Another influent cyber-Jihadist is “0xOmar”, a Saudi hacker who conducted high-profile attacks on the Israeli national airline, the Tel Aviv Stock Exchange and the websites of three Israeli banks. One day after these widely broadcast cyber attacks, a prominent Kuwaiti Imam (Dr. Tariq al-Suwaidan) posted on his Twitter account (followed by 240,000) to “unite behind Muslim hackers in their endeavor of electronic Jihad against the Zionist enemy”.

Al-Qaeda also showed its support for Jihadism in the web in several statements and videos in which they called for more cyber attacks in the name of Jihad against the United States. In one of these statements, they compared the flaws present in vital American computer networks to the vulnerabilities of American aviation security prior to the 9/11 terrorist attacks.

According to the 2013 U.S. Worldwide Threat Assessment, whereas the likelihood of a large-scale cyber attack on a U.S. critical infrastructure will be low in the next two years, one should not underestimate the potential destructiveness of cyber-Jihadism and the possibility of major cyber attacks in the future.

Although hacking in the name of Islam has lately been on the rise and has a considerable potential for proliferation through the creation of increasing numbers of obscure and hardly controllable or localizable groups, the real threat that it represents remains relatively low when it comes to the hypothesis of major attacks which could successfully target critical western infrastructures, leaving them on a long-term standstill.
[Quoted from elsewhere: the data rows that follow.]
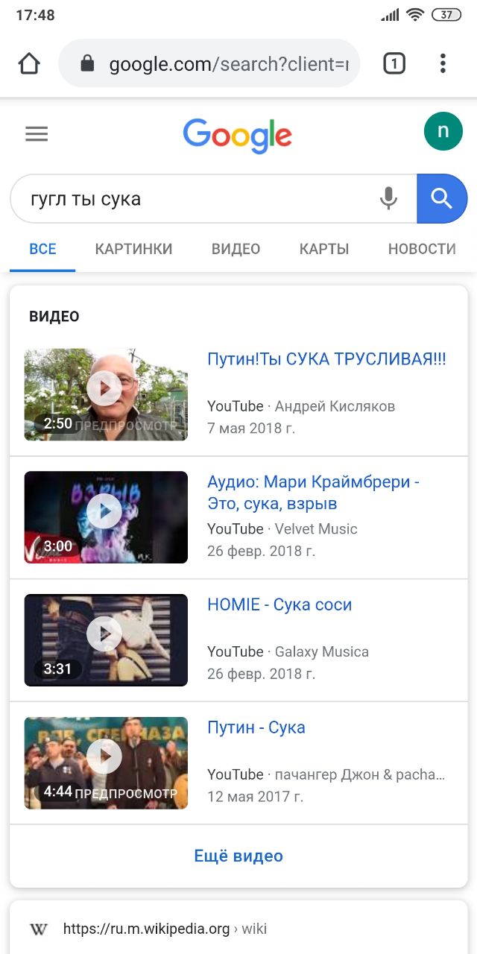Open the 'HOMIE - Сука соси' link
477x954 pixels.
(x=279, y=604)
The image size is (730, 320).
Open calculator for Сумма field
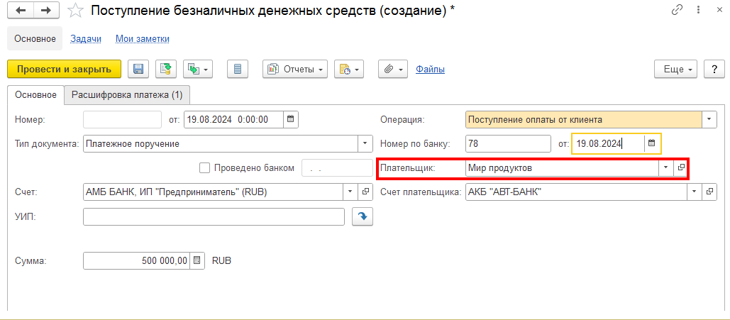[197, 260]
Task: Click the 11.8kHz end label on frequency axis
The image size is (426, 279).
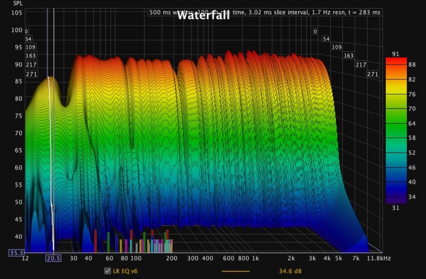Action: point(379,258)
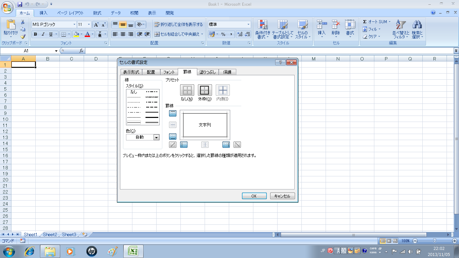Add a diagonal-up border line
The height and width of the screenshot is (258, 459).
coord(173,145)
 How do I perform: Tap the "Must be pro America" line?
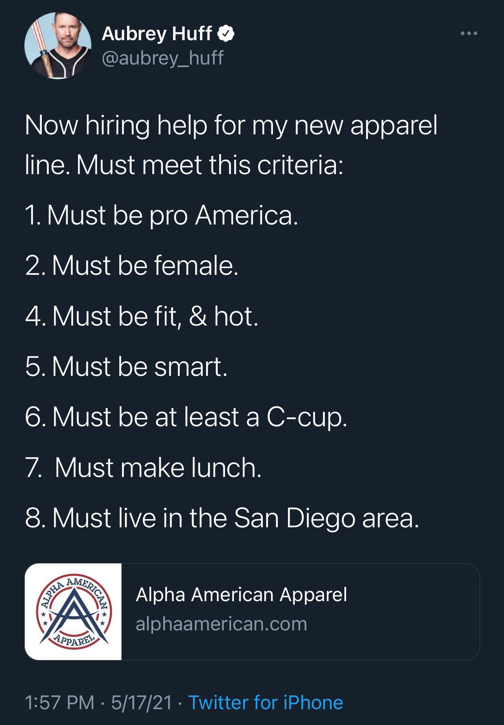pos(162,215)
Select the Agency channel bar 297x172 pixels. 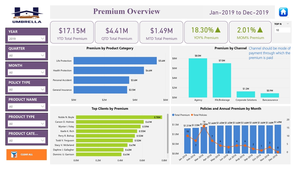[198, 78]
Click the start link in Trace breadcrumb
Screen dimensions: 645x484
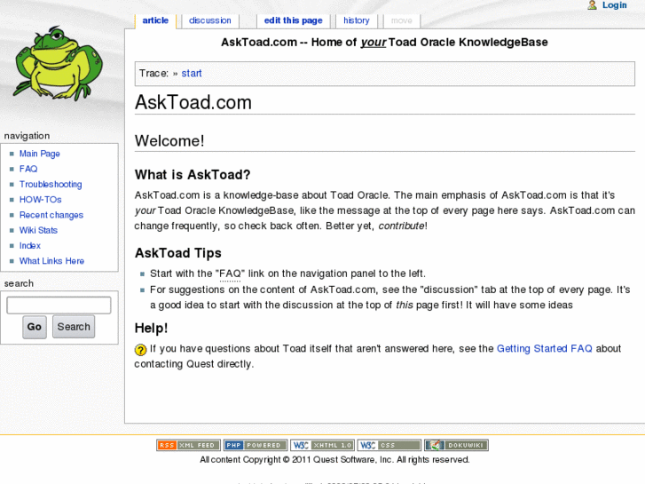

This is partly due to a lack of organization and technical capabilities on the side of these rather loose groups of hackers as well as ones operating individually.

However, a look at the jihadist hacking attacks in the last one or two years suggests a progressive refinement of their modus operandi coupled with an increasing ambition from young Jihadists who see cyber warfare as a new, efficient and relatively easy way to fight for propaganda of radical Islam worldwide.